If you have a “singular focus” mentality, this may be tricky at first so attempt to put as many irons in the fire as you can. Put the most backing behind the things you are strongly convinced are the winners, but don’t be surprised if things that you were sure were going to succeed falter. Just be ready to pivot and either transform something that failed, or move on to the next big thing.
Q: What do market leaders do differently that sets them apart?
They take risks. All “large company” market leaders likely got that way due to one or more big risks that went “right” and enabled them to break away from the pack. The tricky thing is for a market leader to stay at the top. As a company gets bigger and bigger, the innovator’s dilemma becomes more of a problem. That’s why the companies that are able to consistently stay nimble, and emulate a fast-moving startup mentality, are often those that remain market leaders for the longest.
Q: When things don’t go as planned, what’s the best way to proceed?
One of my favorite quotes, by William Arthur Ward, is “The pessimist complains about the wind; the optimist expects it to change; the realist adjusts the sails.” I try to live by this maxim, and actually have this quote hanging in my office. “Planning” is based on the future, which is, of course, unknown. So it’s always based on uncertainties. You can make the best educated guesses you can, but at the end of the day, there are always so many variables that it’s fairly likely that things won’t go according to plan. All that you can do is assess where things went wrong, and adjust the sails to make them go right.
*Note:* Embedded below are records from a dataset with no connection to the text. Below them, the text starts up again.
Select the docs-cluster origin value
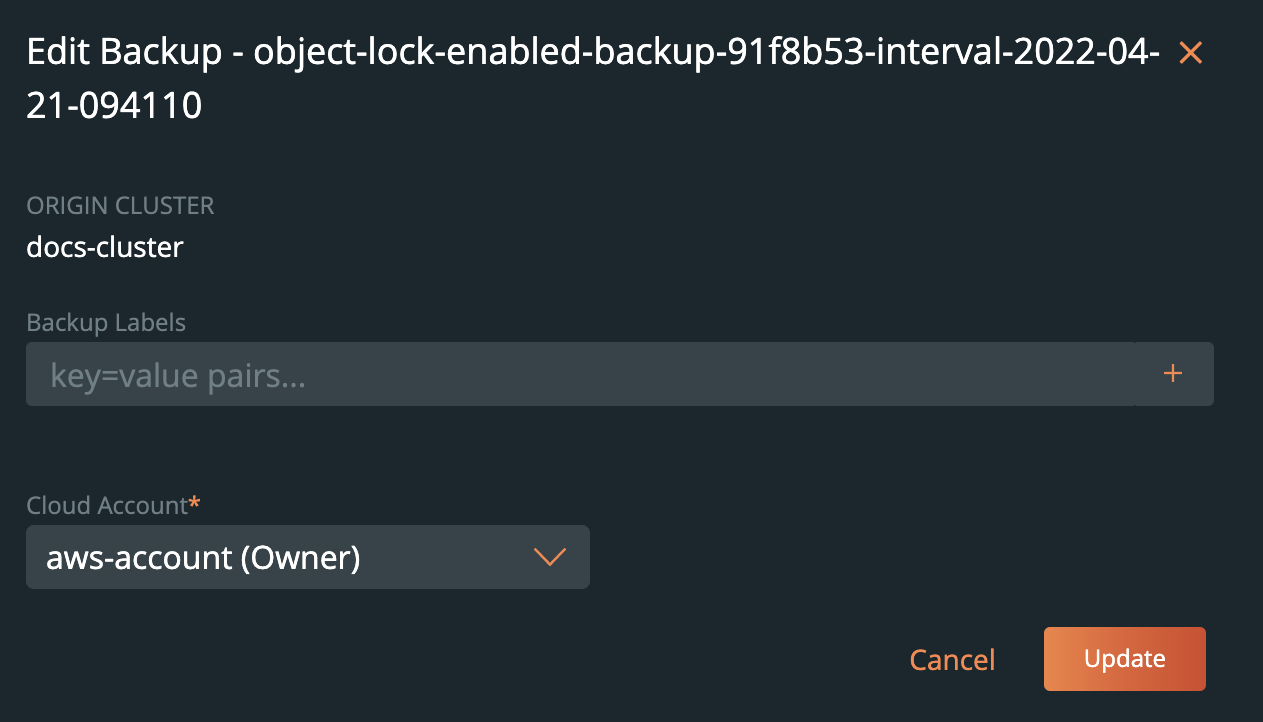Image resolution: width=1263 pixels, height=722 pixels. click(105, 247)
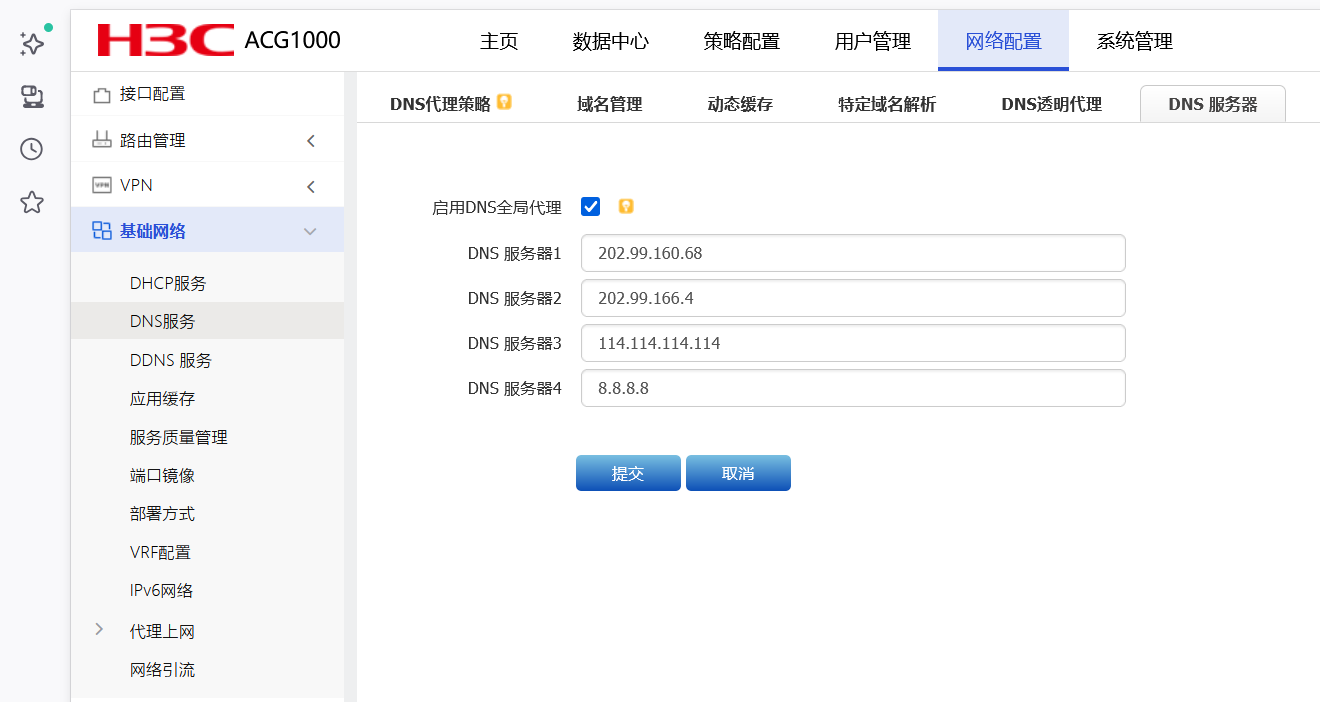Image resolution: width=1320 pixels, height=702 pixels.
Task: Expand the 路由管理 menu arrow
Action: pyautogui.click(x=311, y=141)
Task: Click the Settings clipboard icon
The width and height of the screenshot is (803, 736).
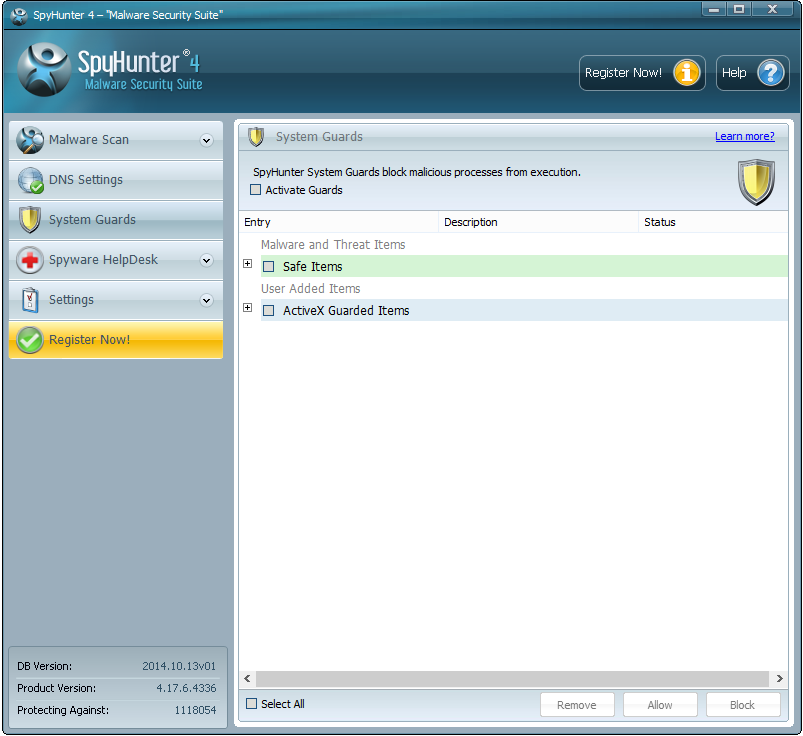Action: 30,300
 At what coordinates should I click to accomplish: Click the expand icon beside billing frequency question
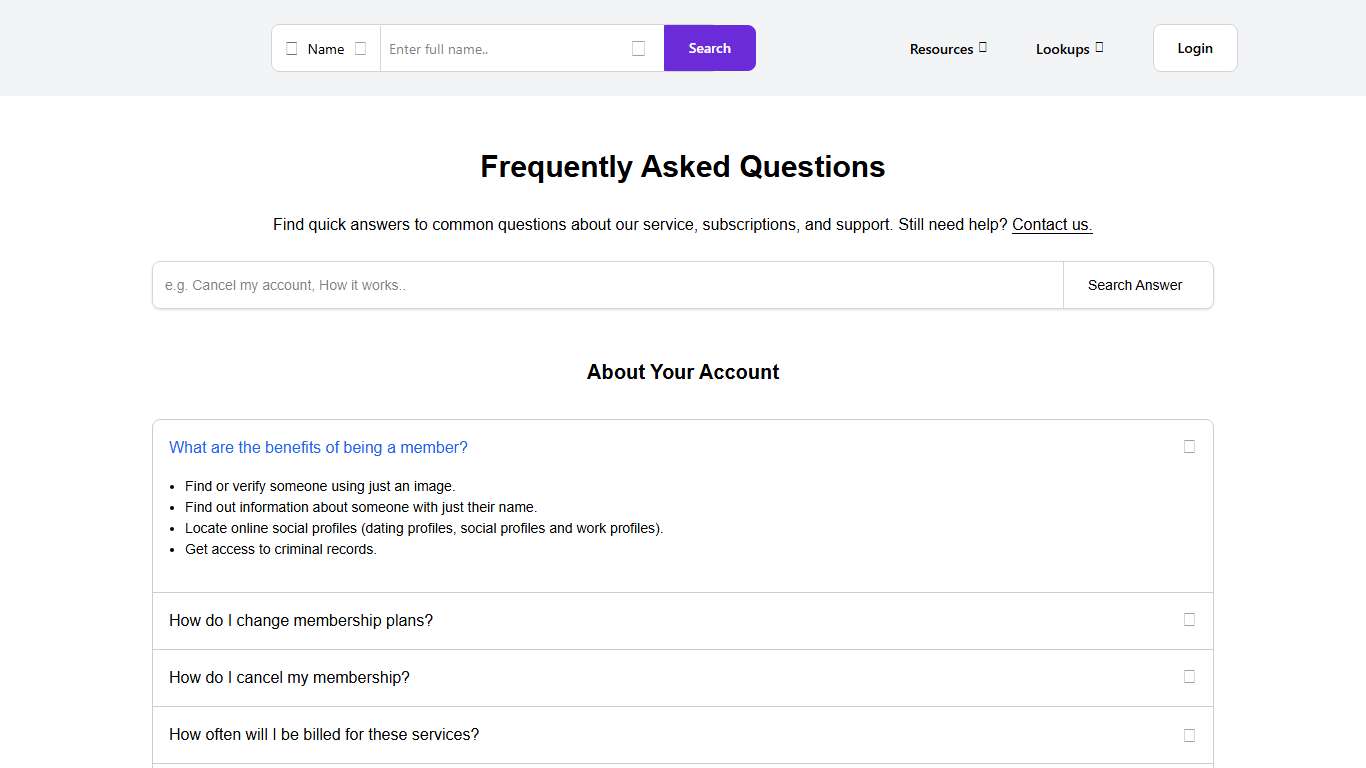[x=1189, y=735]
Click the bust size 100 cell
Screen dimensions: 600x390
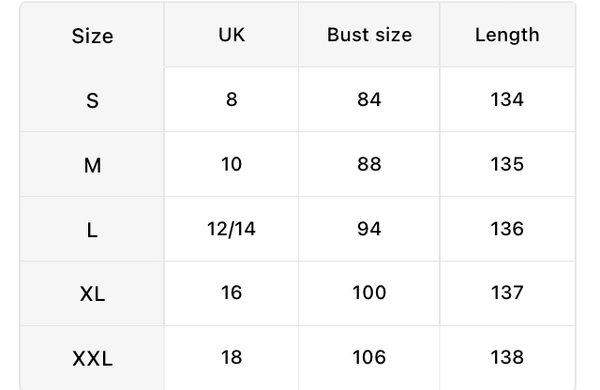tap(369, 293)
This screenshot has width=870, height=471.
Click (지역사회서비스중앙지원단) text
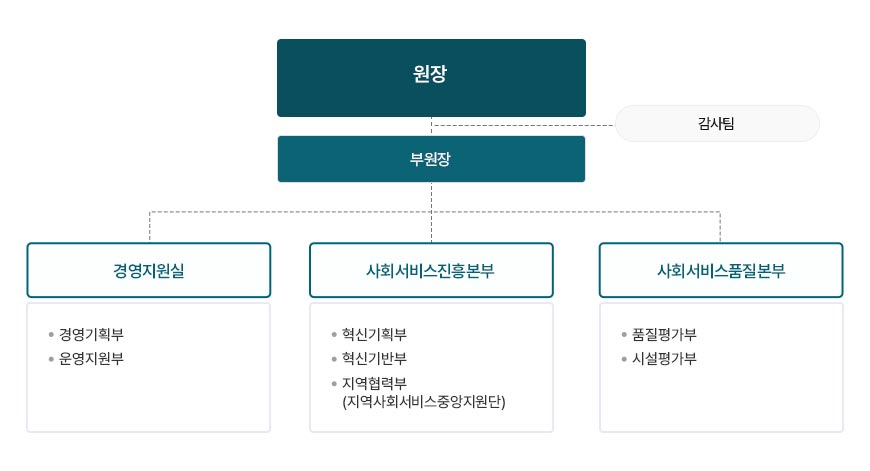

Q: What’s the smartest decision you or your business ever made?
For both EMC and myself, I’d say that the smartest decision has been to make many decisions. This gets back to the “many irons in the fire” philosophy. EMC has made over 70 acquisitions over the past decade, invests constantly in early-stage startups, backs university research, and always seeks out and advances employee ideas.
There is a healthy paranoia that needs to take place in order for people and companies to be truly successful these days. This doesn’t mean that you should actually fear every little thing or every new technology that may eat into your market share, it just means being aware of them and building contingency plans based on their potential trajectories—investing where appropriate and divesting where appropriate. I try to do the same with regard to the time I spend on different projects and programs.
Q: What is the most important thing businesses should know about competing today?
Today’s startups are tomorrow’s incumbents. We live in a world of unparalleled access to resources globally. The advent and rise of social networks, high speed internet, cheap web design, and 3D printers enables nearly anyone (with a rich uncle or other financial backer) to rapidly scale a business up. Be sure that you’ve got the right research in place to recognize the true threats, and the right resources in place to compete quickly and effectively.